About 20,000 troops and civilian advisors from 45 countries served here, employing around 50,000 Cambodians who were given a chance to improve on what little English they already had, and that has continued to influence Cambodian life to this day.
Cambodia's admission to the Association of South East Asian Nation, where English is the official language of the 10-nation trade bloc, and its transition into a free market economy, have also played an important role that requires the study and use of English.
Srey Vanthy said that many Cambodians believed their ability to speak English would open a wide range of opportunities to learn and gain a decent career path while sharing their interests with people from different cultures.
"Even my two kids, I let them study English because English is in use globally. Here there are now more English schools available and more scholarships are being provided for them to study in countries like England, Australia and the United States," she added.
Better English, better pay
Improved employment prospects are behind most young people learning English. Sen Sinal, a former French student at RULE, says a gradual reduction in the use of the French language has forced him to focus on improving his English in order to find a job.

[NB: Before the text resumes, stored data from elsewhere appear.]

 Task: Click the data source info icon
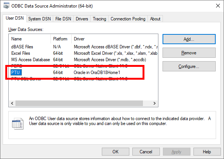point(18,123)
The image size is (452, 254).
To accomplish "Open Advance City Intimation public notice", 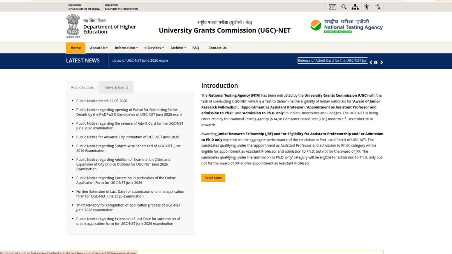I will click(x=128, y=137).
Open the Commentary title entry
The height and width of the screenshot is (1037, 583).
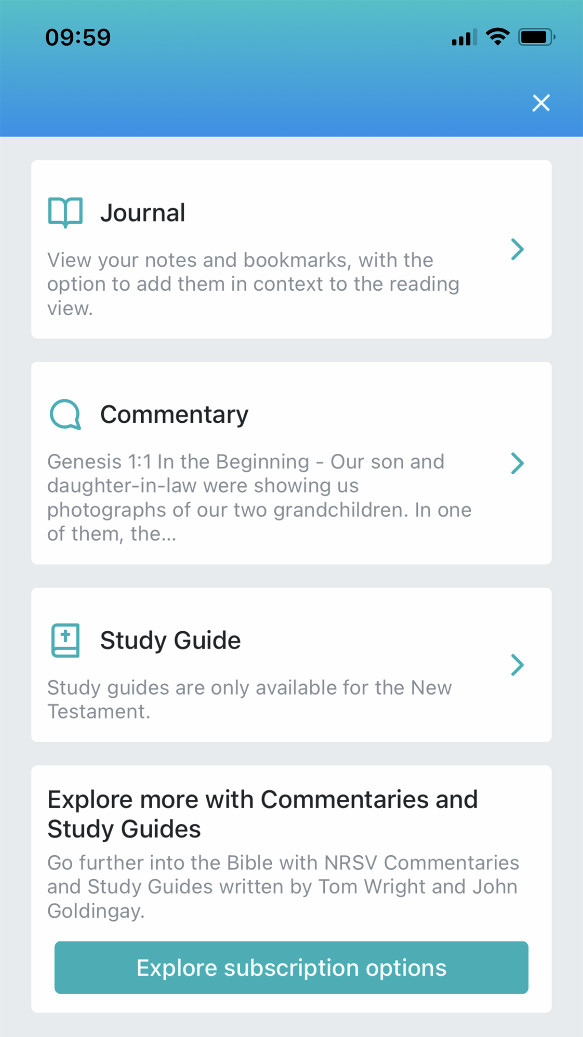(x=174, y=414)
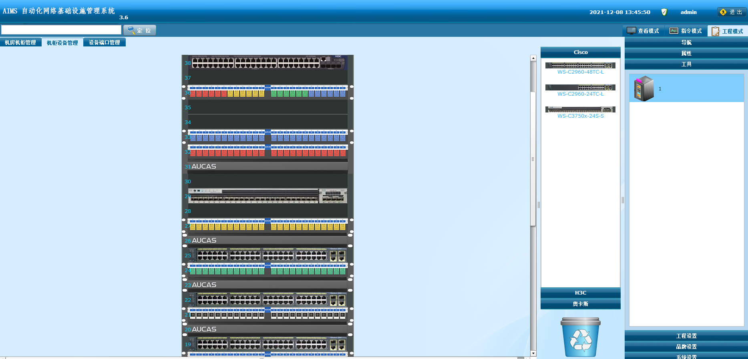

"I began my special French class at RULE with the cooperation of Lumiere University Lyon 2 of France in 2007. At that time, I mostly used French in studying and when connecting with an administration agency representative of the French government there. But after graduation, I began adopting English instead, since there were not many companies that were looking for people who spoke the French language," he said.
Sen Sinal eventually earned an English-language Master's Degree in Law in Japan. "Moreover, both local and international companies require an English-speaking ability," he said.

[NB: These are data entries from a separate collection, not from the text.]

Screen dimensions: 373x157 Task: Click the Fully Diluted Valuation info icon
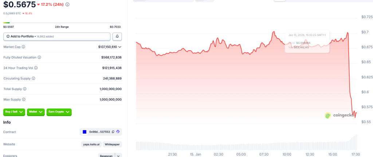(x=39, y=58)
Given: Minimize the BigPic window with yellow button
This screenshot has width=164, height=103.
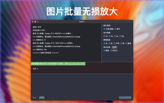Looking at the screenshot, I should coord(35,22).

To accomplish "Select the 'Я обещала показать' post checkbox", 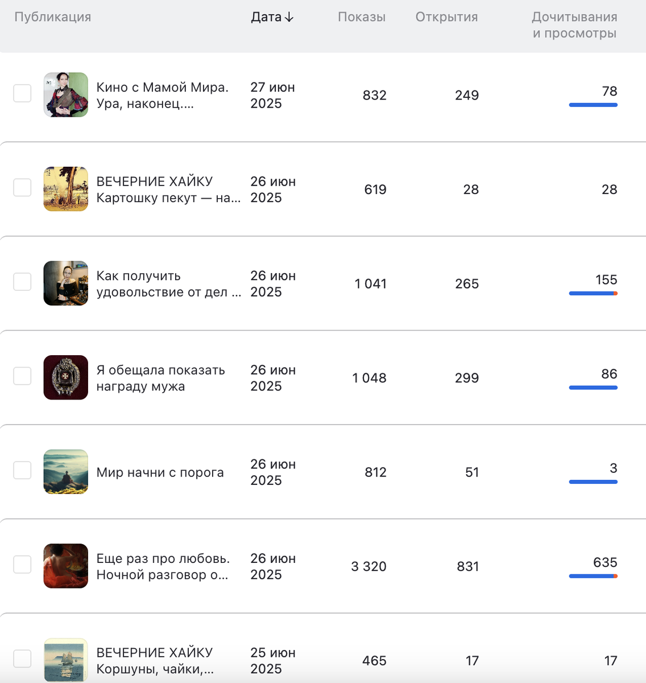I will (22, 376).
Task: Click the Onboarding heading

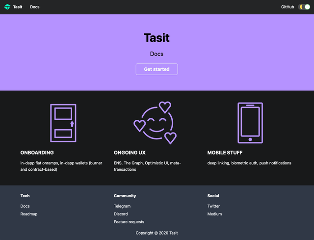Action: 37,153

The dominance of English on the internet and introduction of the smart phone also helped to underpin growth in the language by expanding access into rural areas of the country and onto the streets of Phnom Penh where taxi and tuk-tuk drivers are often fluent.
"When I decided to study information technology, I needed to use a computer to do research and read. Most IT is in English and if I cannot understand English then it would be very difficult for me," said Much Chamroeun, an IT graduate.
Higher standards still needed
Hundreds of non-governmental organizations arrived here with UNTAC and some invested heavily in English, opening-up schools like Bak Touk High School for the poor.
An influx of foreigners followed, attracted by foreign-ownership laws and visa requirements that are much friendlier than Cambodia's neighbors and English flourished. However, standards remain an issue.
Father Evans operates the Jesuit school in Banteay Meanchey Province, in Cambodia's remote far northwest. He says while Cambodia has many language schools, the level of teaching and learning remains weak as both students and teachers rely on rote learning rather than active participation.
"However, the level of English is improving all the time. There is a big difference between now and 15 years ago. TV stations must be allowed to broadcast English language programs with Khmer subtitles rather than Khmer dubbing," Father Evans said.
"If Cambodia wants to make English study a top priority so that the level is as good as in Malaysia, then some subjects may have to be taught in English, like, say, world history or science, first at university then at high school."
It's a point not lost on Mak Simorn, a 31-year-old security guard at a foreign-owned coffee shop. His lament is his English needs to improve dramatically if he is to improve his lot. He says people who work with tourists get better pay and better tips if they can speak English well and that is what he would like to do too.
"I have learnt my English from hearing people talk on radio and television. My broken English will not allow me to go far and that is something I regret," he said.